╔══

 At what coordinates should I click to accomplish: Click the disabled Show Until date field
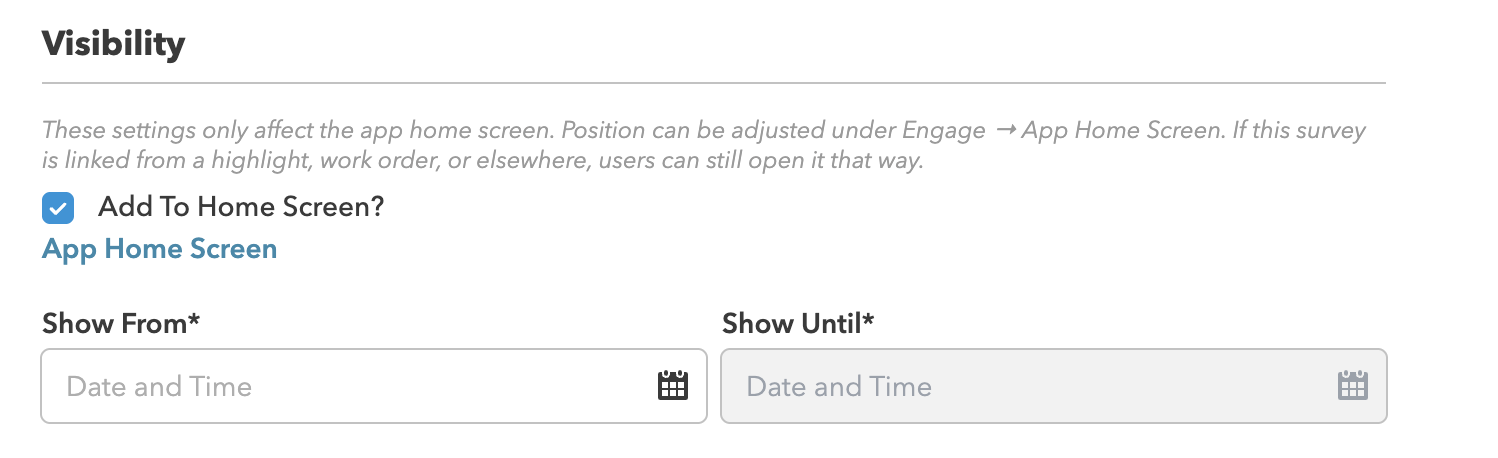tap(1054, 386)
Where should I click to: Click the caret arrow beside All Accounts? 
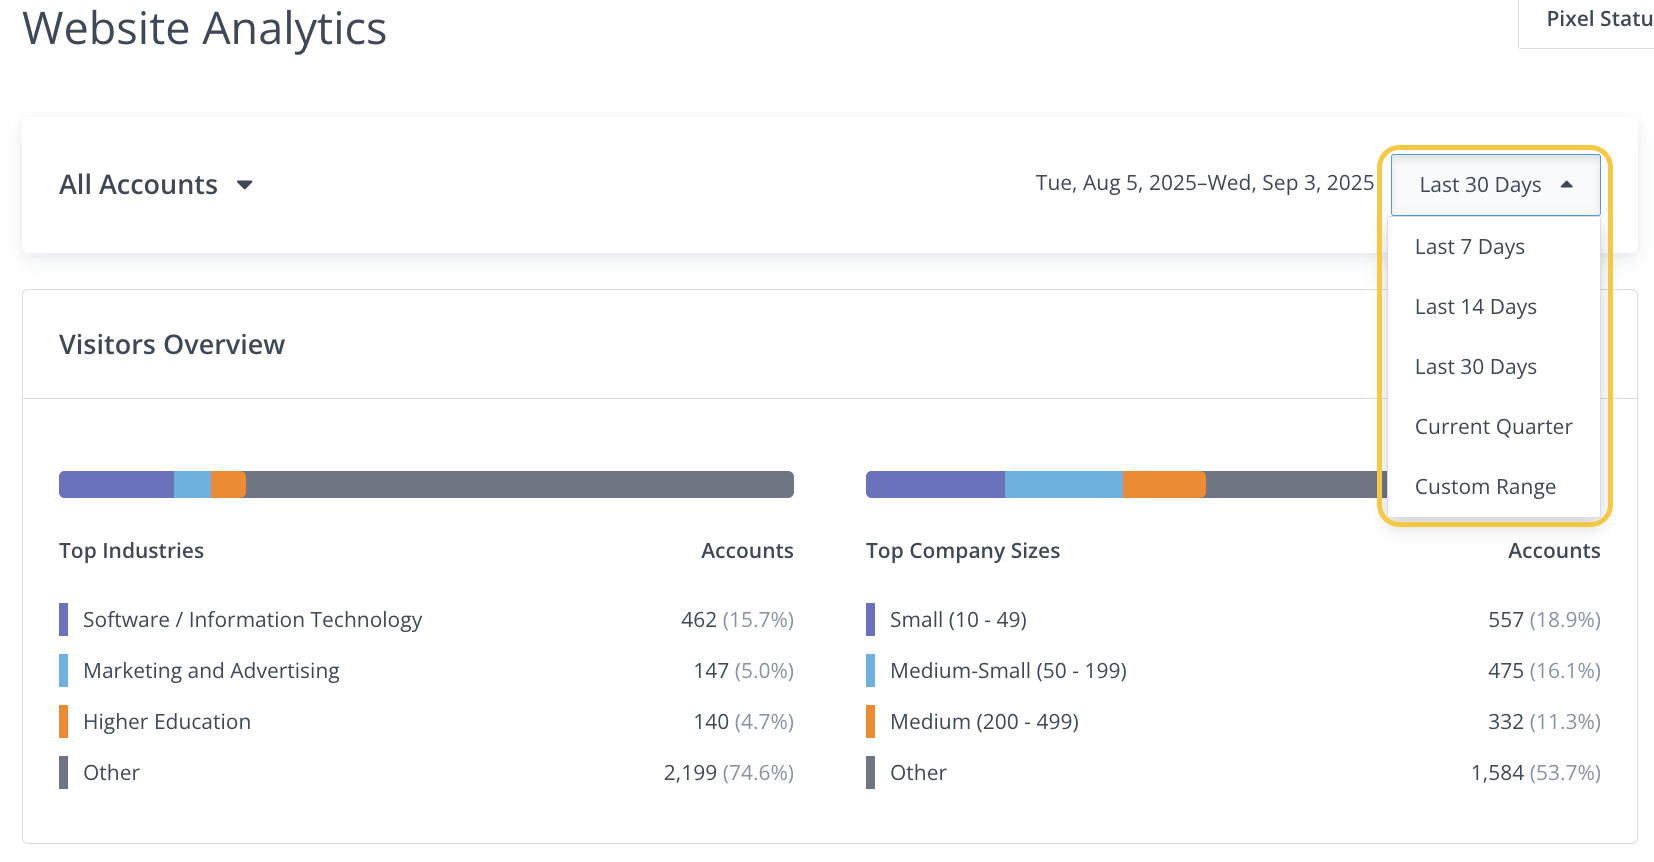pyautogui.click(x=244, y=185)
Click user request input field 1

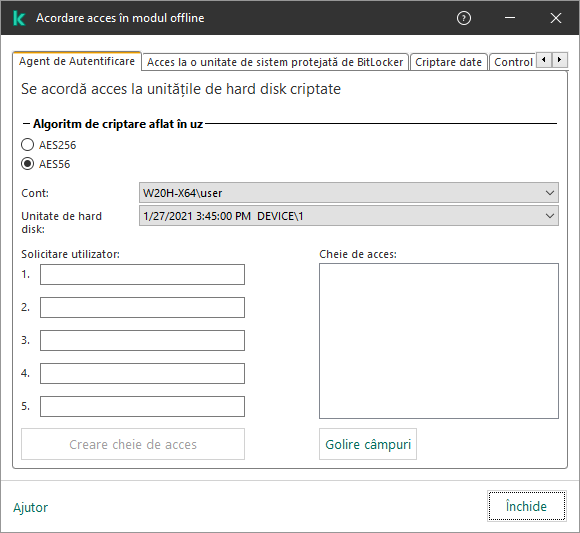click(142, 274)
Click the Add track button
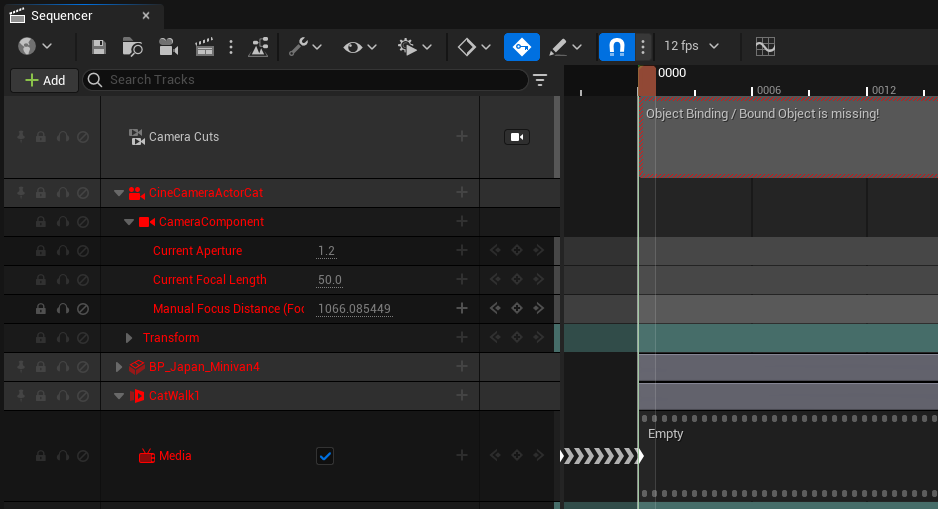Viewport: 938px width, 509px height. coord(44,80)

╚══

- _What you will do_: Write the records above out again word for word, skipping each picture.

- _Result of this exercise_:
 At what coordinates should I click to accomplish: Click the disabled Show Until date field
tap(1054, 386)
Where should I click to: Click the caret arrow beside All Accounts? 
pyautogui.click(x=244, y=185)
Click user request input field 1

click(142, 274)
Click the Add track button
Viewport: 938px width, 509px height. coord(44,80)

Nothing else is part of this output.